- [SUPPLIED PASSAGE]
-------------------------
In Thailand’s election “war room,” authorities scroll through thousands of social media posts, looking for violations of laws restricting political parties’ campaigning on social media that activists say are among the most prohibitive in the world.

The monitors are on the look-out for posts that “spread lies, slander candidates, or use rude language,” all violations of the new electoral law, said Sawang Boonmee, deputy secretary-general of the Election Commission, who gave a Reuters team an exclusive tour of the facility.

When they find an offending post, on, for example, Facebook, they print it out, date-stamp it, and file it in a clear plastic folder, to be handed over to the Election Commission and submitted to Facebook for removal.

“When we order content to be removed, we’ll reach out to the platforms, and they are happy to cooperate with us and make these orders efficient,” Sawang said.

Sawang Boonmee, deputy secretary-general of Election Commission talks as he works in a social media war room in Bangkok, Thailand, March 8, 2019.
Sawang Boonmee, deputy secretary-general of Election Commission talks as he works in a social media war room in Bangkok, Thailand, March 8, 2019.

Sawang said the tough electoral laws governing social media for the March 24 election, the first since a 2014 military coup, are a necessary innovation aimed at preventing manipulation that has plagued other countries’ elections in recent years.

“Other countries don’t do this. Thailand is ahead of the curve with regulating social media to ensure orderly campaigning and to protect candidates,” he said.

A Facebook representative said it reviewed requests from governments on a case-by-case basis.

“We have a government request process, which is no different in Thailand than the rest of the world,” the representative said.

Twitter did not respond to a request for comment.

Democracy advocates, worry the social media restrictions laid out by the military government may be impeding parties from freely campaigning.

The rules require that candidates and parties register social media handles and submit a post to the commission, stating what platform it will appear on and for how long.

Parties and candidates are only allowed to discuss policies, and posts that are judged to be misleading voters or that portray others negatively could see the party disqualified, or a candidate jailed for up to 10 years and banned from politics for 20.
-------------------------
- [DATA RECORDS]
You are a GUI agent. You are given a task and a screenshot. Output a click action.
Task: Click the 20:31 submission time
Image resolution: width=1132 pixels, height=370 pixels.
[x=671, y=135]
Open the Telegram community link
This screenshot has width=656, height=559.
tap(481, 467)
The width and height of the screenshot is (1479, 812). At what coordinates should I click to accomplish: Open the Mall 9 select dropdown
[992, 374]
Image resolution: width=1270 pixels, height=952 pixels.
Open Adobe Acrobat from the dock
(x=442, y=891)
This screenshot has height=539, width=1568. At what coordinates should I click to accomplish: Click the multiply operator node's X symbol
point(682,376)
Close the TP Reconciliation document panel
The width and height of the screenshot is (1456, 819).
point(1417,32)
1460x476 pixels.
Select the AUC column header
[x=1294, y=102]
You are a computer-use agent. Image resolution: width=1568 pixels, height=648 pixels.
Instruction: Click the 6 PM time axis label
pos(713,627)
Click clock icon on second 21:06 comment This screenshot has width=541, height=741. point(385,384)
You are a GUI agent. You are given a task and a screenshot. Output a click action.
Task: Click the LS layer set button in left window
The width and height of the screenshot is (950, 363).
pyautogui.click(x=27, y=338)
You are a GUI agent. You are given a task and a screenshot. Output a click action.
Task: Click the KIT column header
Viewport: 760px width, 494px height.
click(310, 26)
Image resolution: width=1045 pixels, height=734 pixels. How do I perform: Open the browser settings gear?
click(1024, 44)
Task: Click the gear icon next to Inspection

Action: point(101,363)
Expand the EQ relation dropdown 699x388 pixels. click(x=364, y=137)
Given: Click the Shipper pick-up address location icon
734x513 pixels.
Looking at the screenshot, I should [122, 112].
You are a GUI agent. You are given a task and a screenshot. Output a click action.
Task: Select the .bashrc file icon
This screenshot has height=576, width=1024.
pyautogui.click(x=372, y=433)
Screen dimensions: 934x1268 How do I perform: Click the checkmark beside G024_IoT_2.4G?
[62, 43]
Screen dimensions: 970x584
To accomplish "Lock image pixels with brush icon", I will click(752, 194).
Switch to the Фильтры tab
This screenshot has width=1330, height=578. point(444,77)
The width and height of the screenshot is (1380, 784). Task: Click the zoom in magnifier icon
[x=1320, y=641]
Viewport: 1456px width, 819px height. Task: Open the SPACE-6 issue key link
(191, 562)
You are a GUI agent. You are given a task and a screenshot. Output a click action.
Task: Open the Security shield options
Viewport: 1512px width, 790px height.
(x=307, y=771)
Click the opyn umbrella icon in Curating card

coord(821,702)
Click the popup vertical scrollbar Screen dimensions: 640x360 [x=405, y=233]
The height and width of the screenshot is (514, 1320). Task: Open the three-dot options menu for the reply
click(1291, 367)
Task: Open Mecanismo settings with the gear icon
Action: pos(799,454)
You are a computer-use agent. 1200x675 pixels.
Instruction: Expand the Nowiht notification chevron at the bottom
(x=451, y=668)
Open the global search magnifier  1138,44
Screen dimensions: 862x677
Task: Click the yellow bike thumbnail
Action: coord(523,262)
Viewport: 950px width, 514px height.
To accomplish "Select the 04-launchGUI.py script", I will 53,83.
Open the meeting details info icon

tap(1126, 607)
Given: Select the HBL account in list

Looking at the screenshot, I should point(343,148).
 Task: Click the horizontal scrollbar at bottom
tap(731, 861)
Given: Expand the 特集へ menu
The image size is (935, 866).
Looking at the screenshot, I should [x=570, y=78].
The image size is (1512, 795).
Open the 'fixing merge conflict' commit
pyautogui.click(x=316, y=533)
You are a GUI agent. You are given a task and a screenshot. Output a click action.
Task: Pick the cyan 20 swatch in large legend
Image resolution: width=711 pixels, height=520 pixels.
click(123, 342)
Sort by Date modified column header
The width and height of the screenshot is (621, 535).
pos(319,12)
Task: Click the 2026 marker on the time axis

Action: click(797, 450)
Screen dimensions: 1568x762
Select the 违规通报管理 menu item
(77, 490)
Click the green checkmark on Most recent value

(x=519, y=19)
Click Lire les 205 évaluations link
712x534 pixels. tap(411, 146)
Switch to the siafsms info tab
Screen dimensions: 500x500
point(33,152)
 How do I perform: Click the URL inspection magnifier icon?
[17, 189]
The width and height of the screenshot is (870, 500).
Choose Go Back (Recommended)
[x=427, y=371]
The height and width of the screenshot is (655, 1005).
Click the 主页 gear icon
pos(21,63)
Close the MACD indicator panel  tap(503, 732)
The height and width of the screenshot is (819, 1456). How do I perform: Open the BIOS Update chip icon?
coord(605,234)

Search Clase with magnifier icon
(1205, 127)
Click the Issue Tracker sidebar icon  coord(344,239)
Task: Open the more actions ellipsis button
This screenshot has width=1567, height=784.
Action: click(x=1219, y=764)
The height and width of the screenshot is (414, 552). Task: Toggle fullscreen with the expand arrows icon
-------------------------
- [WHAT YOU ARE ASKED TO DO] Quote the entire passage on Thailand's election social media monitoring verbatim. The listing has no connection to the passage on Thailand's election social media monitoring.

- [THE COMPLETED TASK]
In Thailand’s election “war room,” authorities scroll through thousands of social media posts, looking for violations of laws restricting political parties’ campaigning on social media that activists say are among the most prohibitive in the world.

The monitors are on the look-out for posts that “spread lies, slander candidates, or use rude language,” all violations of the new electoral law, said Sawang Boonmee, deputy secretary-general of the Election Commission, who gave a Reuters team an exclusive tour of the facility.

When they find an offending post, on, for example, Facebook, they print it out, date-stamp it, and file it in a clear plastic folder, to be handed over to the Election Commission and submitted to Facebook for removal.

“When we order content to be removed, we’ll reach out to the platforms, and they are happy to cooperate with us and make these orders efficient,” Sawang said.

Sawang Boonmee, deputy secretary-general of Election Commission talks as he works in a social media war room in Bangkok, Thailand, March 8, 2019.
Sawang Boonmee, deputy secretary-general of Election Commission talks as he works in a social media war room in Bangkok, Thailand, March 8, 2019.

Sawang said the tough electoral laws governing social media for the March 24 election, the first since a 2014 military coup, are a necessary innovation aimed at preventing manipulation that has plagued other countries’ elections in recent years.

“Other countries don’t do this. Thailand is ahead of the curve with regulating social media to ensure orderly campaigning and to protect candidates,” he said.

A Facebook representative said it reviewed requests from governments on a case-by-case basis.

“We have a government request process, which is no different in Thailand than the rest of the world,” the representative said.

Twitter did not respond to a request for comment.

Democracy advocates, worry the social media restrictions laid out by the military government may be impeding parties from freely campaigning.

The rules require that candidates and parties register social media handles and submit a post to the commission, stating what platform it will appear on and for how long.

Parties and candidates are only allowed to discuss policies, and posts that are judged to be misleading voters or that portray others negatively could see the party disqualified, or a candidate jailed for up to 10 years and banned from politics for 20.